Alckmin tem criticado a tradição tucana de escolher de cima para baixo os candidatos. Ele apoia o empresário João Doria, que disputa a candidatura para a Prefeitura de São Paulo com o vereador Andrea Matarazzo, apoiado por lideranças históricas do partido como Fernando Henrique Cardoso e José Serra.

O governador minimizou a tensão da disputa, dizendo que a tensão é "natural" nesses processos de escolha. Nesta segunda-feira, reportagem do jornal O Estado de S. Paulo mostrou que Matarazzo decidiu apelar para a Justiça comum para impugnar a candidatura de Dória. O empresário é acusado de comprar votos no primeiro turno das prévias e já enfrenta um pedido de impugnação dentro do partido.

"Sempre que se têm prévias, tem disputa, numa convenção também. Mas eu não tenho dúvida de que, encerrado este período, vamos estar todos juntos. A unidade é maior que a divergência. Estaremos juntos para ampliarmos alianças e oferecermos trabalho para São Paulo", disse.

MPE investiga dados incorretos sobre crimes na Secretaria da Segurança Pública

O Ministério Público Estadual (MPE) abriu inquérito civil para apurar os casos de homicídio ocorrido em São Paulo que foram registrados como "morte suspeita" e ficaram fora das estatísticas criminais da Secretaria de Estado da Segurança Pública (SSP).

A apuração é para verificar "irregularidade ou ilicitude ou deficiência na fonte, metodologia de coleta e análise de dados, classificação, registro e critério estatístico de crimes ocorridos no Estado, inclusão de banco de dados e divulgação de número, índices e indicadores pela Secretaria de Estado da Segurança Pública, como transparência dos índices ou indicadores de criminalidade e o resultado do trabalho de fornecimento de segurança pública na preservação da ordem pública".

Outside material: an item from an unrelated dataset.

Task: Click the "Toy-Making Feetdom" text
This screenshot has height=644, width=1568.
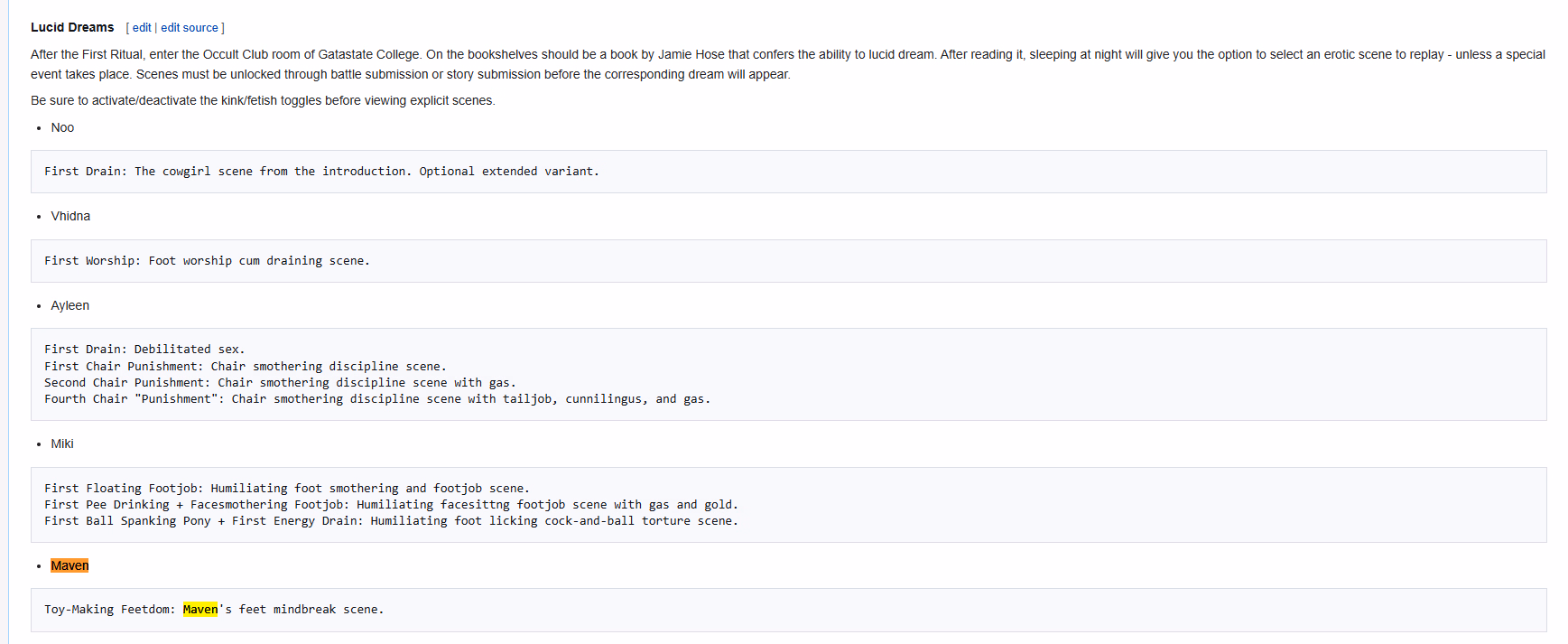Action: click(108, 610)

A portaria de instauração do inquérito, assinada por dois promotores de Justiça de Defesa do Patrimônio Público e Social da Capital, afirma que "os critérios de classificação e registro de crimes podem expressar incorretamente a informação sobre a mortalidade e o tipo de crime ocorrido, prejudicando a transparência e a fidelidade da informação".

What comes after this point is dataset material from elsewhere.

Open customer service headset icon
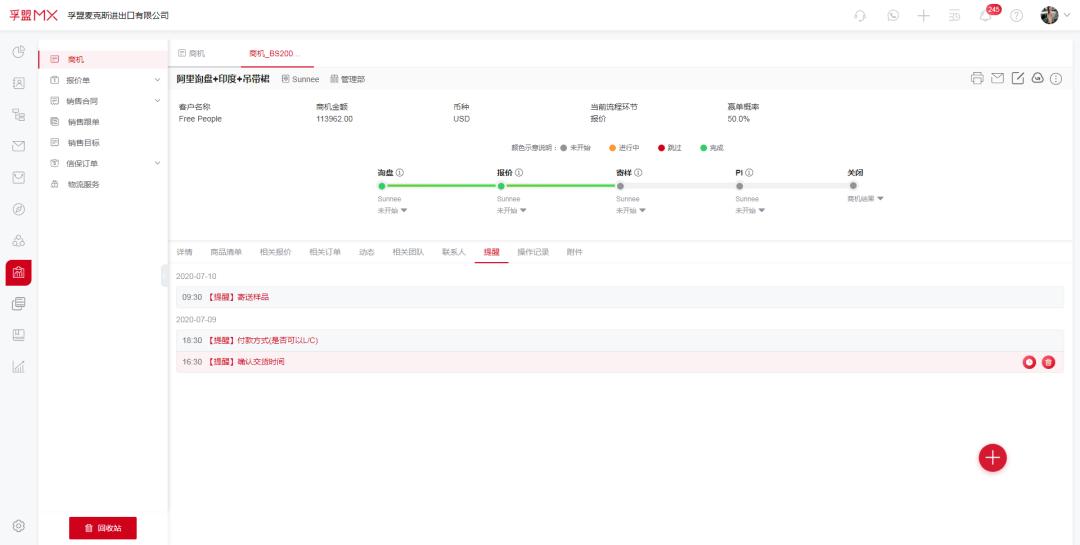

O alvo da investigação é a Secretaria de Estado da Segurança Pública. Os promotores dão 30 dias de prazo para que a pasta explique quais são as fontes e a metodologia de coleta e análise dos dados, determine quais são as fontes de obtenção das informações e informe ainda se as informações passam por auditoria.

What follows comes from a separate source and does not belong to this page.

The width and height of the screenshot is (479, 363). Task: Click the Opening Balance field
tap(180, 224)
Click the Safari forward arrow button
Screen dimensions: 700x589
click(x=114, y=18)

Além disso, o MPE quer saber quais são os procedimentos internos na secretaria em caso de reclamação de incorreção dos dados. O inquérito tem como uma de suas fontes reportagem do jornal O Estado de S.Paulo que afirma que o número de assassinatos em São Paulo é maior do que o divulgado pela secretaria, publicado na última quinta-feira, dia 3.

A secretaria foi questionada sobre o tema. Assim que seu posicionamento for enviado, a resposta será acrescentada a esse texto.